Table 1 Descriptive statistics of the sample

Table 2 presents the responses to the attitudinal questions regarding teenagers’ willingness to walk and regarding their parents walking habits. The answers to the statements WL1 to WL8 serve as attitudinal indicators of the latent variable “Walking-lover” (henceforth WL). The answers to the statements PWL1 to PWL2 are used as indicators of the latent variable “Parents: Walking-lovers” (henceforth PWL). In this way, PWL measures how teenagers anticipate their parents’ walking behavior and WL measures the teenagers’ predisposition to walk. The response scale ranged from 1 to 7, with a response of 1 indicating that the participant completely disagreed with the statement, and 7 indicating that they completely agreed.
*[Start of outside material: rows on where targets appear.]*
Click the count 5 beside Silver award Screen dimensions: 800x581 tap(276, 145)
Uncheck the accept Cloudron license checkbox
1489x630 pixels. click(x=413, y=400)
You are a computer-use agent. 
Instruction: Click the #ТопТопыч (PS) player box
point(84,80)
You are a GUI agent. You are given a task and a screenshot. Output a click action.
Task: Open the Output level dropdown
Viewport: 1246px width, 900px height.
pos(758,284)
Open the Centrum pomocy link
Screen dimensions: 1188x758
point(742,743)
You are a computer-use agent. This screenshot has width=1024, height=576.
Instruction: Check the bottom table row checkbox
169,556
Table 2 Indicators of latent variables

Model specification

In order to test the methodology, a mode choice model is developed aiming to investigate how the anticipated parental (social environment) walking behavior affects teenagers’ (decision makers) attitudes towards walking, and how the latter affects teenagers’ mode choice behavior. We hypothesize that when the teenager anticipates that their parents are walking-lovers, then this affects positively its own attitudes towards walking increasing the probability of the teenager to be a walking-lover and in turn to choose walking for the trip to school. The assumption is based on the fact that the payoff to the decision maker of choosing walking is a direct function of his/her attitudes towards walking and an indirect function of her/his attitudes towards the walking habits of her/his social environment (McMillan 2007; Seraj et al. 2011; Bhat et al. 2010; Yoon et al. 2011). That is the effect of social interaction or social influence, which is incorporated in the latent variable regarding the decision maker and then this is included in the choice model. Figure 2 presents the modeling framework of the case study.

Fig. 2
figure 2

Modeling framework for teenagers (decision makers) and social interaction effect of their parents (social environment)

Structural model

The utility of choice is a function of socio-economic characteristic, urban environment characteristics and the latent variable WL. The deterministic utility of alternative Walk (denoted as WALK—Eq. 9) contains the distance from home to school interacted by gender (as previous surveys found that the distance that teenagers walk is affected by gender (McMillan 2005), age the family income, various built environment characteristics and the latent variable WL, as we assume that the teenagers who are walking-lovers prefer walking for their trip to school. The utility of BUS (Eq. 10) includes the traveled distance from home to school. The utility of being escorted by adults by private motorized vehicles to school (denoted as CAR—Eq. 11) is affected by distance interacted with gender, age, the family income and the number of available motorized vehicles in the household divided by the household size. Travel time is captured by distance per mode. Travel cost variables are not used, due to the fact that: (1) students in Cyprus can use the bus without any charge, (2) teenagers do not anticipate clear the travel cost by car as their caregivers pay for it. Availability constraints were inserted in the alternative WALK; when distance from home to school is more than 2.1 km, this alternative is not available. Since all the participants’ households own at least one motorized vehicle, the alternative CAR was available to all. Restrictions on parents’ availability to escort their children were not imposed, as this variable was not available in the dataset. However, even if the parents were not available, the option would still be available to all the participants as someone else could escort them (e.g. the parents of a fellow student).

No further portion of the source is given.